How the ambush unfolded
Surveillance video from inside Tomoka shows Miller hiding behind a laundry-room door on Sept. 27, 2021, then springing forward and attacking Officer Paul Lane as he walked in. Prosecutors said Miller repeatedly stabbed Lane in the face, neck and back with a sharpened homemade knife before other staff rushed in, restrained Miller and moved him back to his dorm. Lane was taken to a local hospital and later recovered from his injuries, according to the Tampa Free Press.
After hearing that account and watching the surveillance footage, jurors convicted Miller on charges of attempted second-degree murder of a law enforcement officer and aggravated battery.

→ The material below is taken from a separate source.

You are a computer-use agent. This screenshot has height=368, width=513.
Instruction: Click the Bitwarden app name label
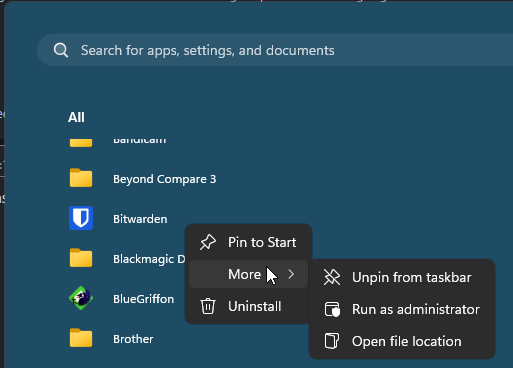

Judge Kathryn Weston set sentencing for May 8, 2026. Prosecutors say Miller's status as both a prison releasee reoffender and a habitual violent felony offender means he is subject to sentencing enhancements that call for a mandatory life term. The Florida Department of Corrections Office of the Inspector General led the investigation, and the case was prosecuted by Managing Assistant State Attorney Erica Kane and Chief Assistant State Attorney John Reid, as reported by the Tampa Free Press.
State Attorney R.J. Larizza used the verdict to underscore the dangers inside Florida's prisons, saying correctional staff work every day among “some of the most violent and dangerous offenders” and that they “deserve our respect, praise, and protection,” according to the same outlet.
Where it happened
The attack unfolded inside Tomoka Correctional Institution, a state prison in Daytona Beach operated by the Florida Department of Corrections. The facility houses inmates across multiple security levels and appears in the department's official facility directory, which confirms its location and contact information, per the Florida Department of Corrections.
Legal implications
Because Miller was convicted of a violent offense while classified as both a prison releasee reoffender and a habitual violent felony offender, Florida law severely limits his chances for a lenient sentence. The state's prison-releasee and habitual-offender statutes lay out the enhanced sentencing framework that applies in cases like his, according to Florida Statutes 7775.082. Those rules can translate into life terms or long mandatory minimum sentences for qualifying offenders, as explained in the FDLE career-offender FAQ.
What's next
Miller will be back before Judge Weston on May 8, 2026, when she is expected to impose a sentence that could lock him up for life under the enhancement statutes. Between now and then, any post-trial motions and sentencing memoranda will be filed and argued in court, shaping how those laws apply to his case in practice. Hoodline will track the docket and update readers as new filings and hearings become public.